Il Genius Loci

Il Genius Loci

E’ un’emozione passeggiare nella zona antica di Tagliacozzo.

Si passa da una piazza meravigliosa, tra le più armoniche e scenografiche del Centro Italia, a viuzze che danno la sensazione di ritornare indietro di qualche secolo.
Ogni casa, ogni apertura è sormontata da un frontone, piccolo o più grande, rovinato dagli anni o ancora in buono stato, indizio spesso di un’importante casata o di un’attività artigiana.
Ci si imbatte poi in un angolo di natura amena, con un fiume che precipita dall’alto e che si incunea, dopo un centinaio di metri, in un cunicolo sotterraneo, mentre sulla sua destra si innalza una pineta che invita il viandante a percorrerla in salita, verso la vetta del monte.
Da un’altra parte ci si ritrova dinanzi la facciata di una Chiesa, sulla quale campeggia uno splendido rosone, ricco d’arte e di sacralità.
Pochi passi e si ammira una scalinata che si avvolge a gradini bassi e larghi, dalla quale ci si attende quasi di veder discendere gli antichi abitanti, in abiti da festa, per recarsi alla messa domenicale.
E che dire di un’immagine da cartolina che ti prende dentro quando varchi l’archetto romano e ti trovi ad ammirare case abbarbicate alla roccia, fin su la cima della stessa?
Allora capisci davvero di essere in un luogo unico ed irripetibile, testimone di secoli di storia e di tradizioni.

 

LA MEMORIA DEGLI UOMINI
Per i tantissimi tagliacozzani che, per necessità o per lavoro, hanno da decenni lasciato il loro paese, quest’ultimo appare molto diverso, specie se osserveranno la parte nuova, al di qua dell’arco romano, i palazzi e le ville, i nuovi rioni e le nuove strade.

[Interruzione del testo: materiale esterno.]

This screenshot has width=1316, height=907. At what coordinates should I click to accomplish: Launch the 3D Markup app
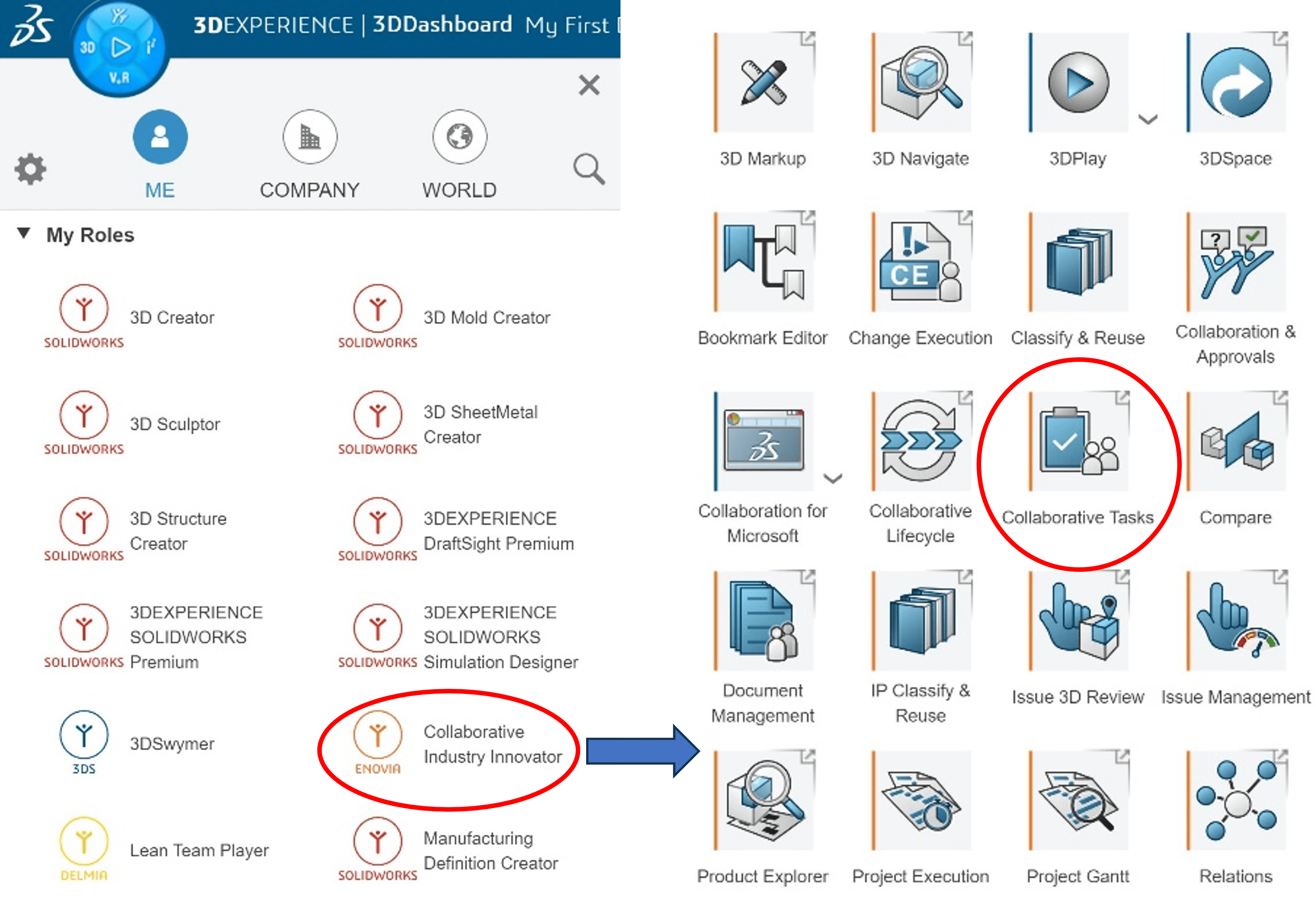[x=763, y=82]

Poi però basterà superare l’arco verso l’interno ed allora ritroveranno la Tagliacozzo di sempre, quella che è rimasta nei loro ricordi, nel loro sangue, quella della Piazza dell’Obelisco ove da ragazzi hanno giocato, hanno passeggiato, hanno amoreggiato.
Questi luoghi, quest’aria, questi profumi antichi spiegano come mai negli anni ’20, ’30 e ’40 il paese sia stato meta preferita di tantissimi romani di ottimo lignaggio, che hanno qui acquistato case e terreni.
E così si spiega anche quella sorta di malìa e di vera e propria “saudade” che inevitabilmente prende tutti i tagliacozzani che vivono altrove e che non vedono l’ora di ritornare perché qui, per loro, è l’ombelico del mondo, qui è il posto sulla terra nel quale è più dolce vivere.